And if he didn't make the journey, it seems certain
that some other very early Christian missionary did,
for there is certainly evidence for a substantial
Christian population in India by at least the third
century.

 And if there is no documentary proof to clinch the
case, there is at least a very good reason for its
absence: for the entire historical documentation of
the St Thomas Christians was reduced to ashes in the
16th century - not by Muslims or Hindus, but by a
newly arrived European Christian power: the
Portuguese. As far as the Portuguese colonial
authorities were concerned, the St Thomas Christians
were heretics, an idea confirmed by their belief in
astrology and reincarnation, and the Hindu-style
sculptures of elephants and dancing girls found carved
on their crosses.

 Notions that they might also have maintained early
Christian traditions predating the arrival of the
faith in Europe were dismissed out of hand. The
Inquisition was brought in, and the historical records
of the St Thomas Christians put to the flame. Yet the
old stories did survive, locked in the minds and
memories of Christians in inaccessible Keralan
backwaters.

 In songs and dances passed on from father to son and
teacher to pupil, they preserved intact many of their
most ancient traditions. Scholars now believe that if
the answer to the riddle of the legends of St Thomas
lies anywhere, it is in this rich and largely
unstudied Keralan oral tradition.

 The man who has done more than anything to preserve
this heritage is a plump catholic priest and village
schoolteacher named Father Jacob Vellian. Working in
isolation in his spare time, with little help and
pitiful resources, Fr Jacob has since 1973
single-handedly travelled from village to village in
Kerala systematically collecting Christian songs and
dances about St Thomas's travels and exploits in
India.

*Apply what you read*:
a - In the passage on the St Thomas Christians, which power reduced their historical documentation to ashes in the 16th century?
b - Extract the words in the passage on the St Thomas Christians from "And if there" up to and including "on their crosses.".
c - How would you put this sentence from the passage on the St Thomas Christians into Spanish: "The Inquisition was brought in, and the historical records of the St Thomas Christians put to the flame."

*Data section*:

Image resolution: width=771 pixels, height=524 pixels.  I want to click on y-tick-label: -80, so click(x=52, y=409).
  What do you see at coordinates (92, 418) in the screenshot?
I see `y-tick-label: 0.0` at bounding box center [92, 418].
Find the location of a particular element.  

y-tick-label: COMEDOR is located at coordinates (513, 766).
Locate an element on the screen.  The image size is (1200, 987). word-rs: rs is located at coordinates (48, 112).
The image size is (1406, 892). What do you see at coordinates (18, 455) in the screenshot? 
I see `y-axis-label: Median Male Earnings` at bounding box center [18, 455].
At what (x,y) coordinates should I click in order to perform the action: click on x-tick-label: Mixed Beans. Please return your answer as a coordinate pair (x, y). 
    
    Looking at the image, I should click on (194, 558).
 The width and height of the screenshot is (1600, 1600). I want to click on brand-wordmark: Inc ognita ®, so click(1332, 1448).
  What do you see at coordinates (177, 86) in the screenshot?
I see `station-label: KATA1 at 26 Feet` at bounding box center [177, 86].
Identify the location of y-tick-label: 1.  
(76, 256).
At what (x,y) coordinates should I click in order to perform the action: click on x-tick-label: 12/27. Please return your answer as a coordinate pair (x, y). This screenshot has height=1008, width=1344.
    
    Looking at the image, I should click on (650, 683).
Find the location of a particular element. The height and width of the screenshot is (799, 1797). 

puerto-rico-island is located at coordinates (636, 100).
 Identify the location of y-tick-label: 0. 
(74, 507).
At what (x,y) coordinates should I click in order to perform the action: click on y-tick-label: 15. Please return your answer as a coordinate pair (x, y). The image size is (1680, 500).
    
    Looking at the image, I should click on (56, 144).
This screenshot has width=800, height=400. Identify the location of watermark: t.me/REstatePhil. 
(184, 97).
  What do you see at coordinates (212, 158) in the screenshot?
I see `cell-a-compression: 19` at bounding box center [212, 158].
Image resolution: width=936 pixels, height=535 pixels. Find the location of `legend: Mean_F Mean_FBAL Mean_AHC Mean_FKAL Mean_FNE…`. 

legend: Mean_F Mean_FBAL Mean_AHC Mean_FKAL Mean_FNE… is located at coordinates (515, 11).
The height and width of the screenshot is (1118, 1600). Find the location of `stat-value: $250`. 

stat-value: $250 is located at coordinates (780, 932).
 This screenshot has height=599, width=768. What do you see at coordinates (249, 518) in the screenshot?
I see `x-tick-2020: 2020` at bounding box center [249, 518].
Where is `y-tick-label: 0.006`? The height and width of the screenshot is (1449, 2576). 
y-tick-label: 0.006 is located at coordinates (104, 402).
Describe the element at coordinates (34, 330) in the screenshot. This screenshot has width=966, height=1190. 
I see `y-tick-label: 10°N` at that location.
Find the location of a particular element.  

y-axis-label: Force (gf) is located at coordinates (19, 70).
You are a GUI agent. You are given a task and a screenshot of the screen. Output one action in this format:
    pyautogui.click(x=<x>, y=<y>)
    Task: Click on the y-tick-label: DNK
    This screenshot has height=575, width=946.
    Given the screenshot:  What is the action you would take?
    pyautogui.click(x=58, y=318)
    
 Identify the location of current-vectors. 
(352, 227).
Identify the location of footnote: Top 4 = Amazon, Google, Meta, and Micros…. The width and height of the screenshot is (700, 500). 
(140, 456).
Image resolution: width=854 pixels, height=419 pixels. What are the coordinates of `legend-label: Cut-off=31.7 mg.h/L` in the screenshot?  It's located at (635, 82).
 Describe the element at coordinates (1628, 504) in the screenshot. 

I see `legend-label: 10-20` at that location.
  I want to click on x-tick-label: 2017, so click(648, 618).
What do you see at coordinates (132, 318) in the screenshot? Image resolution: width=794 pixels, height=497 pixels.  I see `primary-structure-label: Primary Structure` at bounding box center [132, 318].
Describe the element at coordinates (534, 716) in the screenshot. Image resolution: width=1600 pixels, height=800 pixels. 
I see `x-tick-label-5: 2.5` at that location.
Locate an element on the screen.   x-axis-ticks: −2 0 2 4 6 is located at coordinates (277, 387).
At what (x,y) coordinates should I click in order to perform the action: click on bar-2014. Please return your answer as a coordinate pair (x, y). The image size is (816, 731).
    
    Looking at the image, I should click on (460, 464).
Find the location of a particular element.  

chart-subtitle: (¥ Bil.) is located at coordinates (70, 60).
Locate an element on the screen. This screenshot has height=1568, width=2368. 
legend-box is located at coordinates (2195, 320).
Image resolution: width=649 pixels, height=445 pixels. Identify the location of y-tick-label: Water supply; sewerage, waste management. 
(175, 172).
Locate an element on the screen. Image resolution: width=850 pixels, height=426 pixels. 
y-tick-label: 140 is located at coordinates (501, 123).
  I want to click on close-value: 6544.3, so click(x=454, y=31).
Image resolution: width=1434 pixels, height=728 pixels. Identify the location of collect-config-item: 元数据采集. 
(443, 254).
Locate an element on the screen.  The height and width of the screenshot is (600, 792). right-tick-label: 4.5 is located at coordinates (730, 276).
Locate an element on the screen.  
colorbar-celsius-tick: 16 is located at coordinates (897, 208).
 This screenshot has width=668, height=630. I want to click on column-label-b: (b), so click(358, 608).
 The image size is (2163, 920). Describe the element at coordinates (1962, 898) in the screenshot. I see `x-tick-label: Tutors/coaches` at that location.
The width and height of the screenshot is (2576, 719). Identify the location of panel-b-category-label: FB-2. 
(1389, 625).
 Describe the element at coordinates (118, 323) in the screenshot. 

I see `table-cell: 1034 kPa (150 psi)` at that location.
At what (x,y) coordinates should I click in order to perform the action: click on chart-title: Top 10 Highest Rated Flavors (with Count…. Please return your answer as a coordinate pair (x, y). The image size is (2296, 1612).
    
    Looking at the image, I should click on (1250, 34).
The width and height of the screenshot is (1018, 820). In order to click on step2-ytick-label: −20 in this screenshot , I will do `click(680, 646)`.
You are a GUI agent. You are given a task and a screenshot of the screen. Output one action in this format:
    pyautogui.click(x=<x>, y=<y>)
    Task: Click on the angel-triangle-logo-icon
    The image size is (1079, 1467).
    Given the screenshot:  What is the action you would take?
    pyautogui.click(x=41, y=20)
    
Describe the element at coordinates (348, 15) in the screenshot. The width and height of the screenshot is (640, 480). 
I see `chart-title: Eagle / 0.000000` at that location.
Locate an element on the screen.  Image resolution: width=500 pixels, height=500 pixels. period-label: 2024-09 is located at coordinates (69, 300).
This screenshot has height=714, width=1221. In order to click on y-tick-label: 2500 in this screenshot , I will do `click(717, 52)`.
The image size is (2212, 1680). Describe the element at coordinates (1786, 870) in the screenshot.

*Your responses*:
a - The Portuguese.

b -
And if there is no documentary proof to clinch the
case, there is at least a very good reason for its
absence: for the entire historical documentation of
the St Thomas Christians was reduced to ashes in the
16th century - not by Muslims or Hindus, but by a
newly arrived European Christian power: the
Portuguese. As far as the Portuguese colonial
authorities were concerned, the St Thomas Christians
were heretics, an idea confirmed by their belief in
astrology and reincarnation, and the Hindu-style
sculptures of elephants and dancing girls found carved
on their crosses.

c - Se trajo a la Inquisición, y los registros históricos de los cristianos de Santo Tomás fueron entregados a las llamas.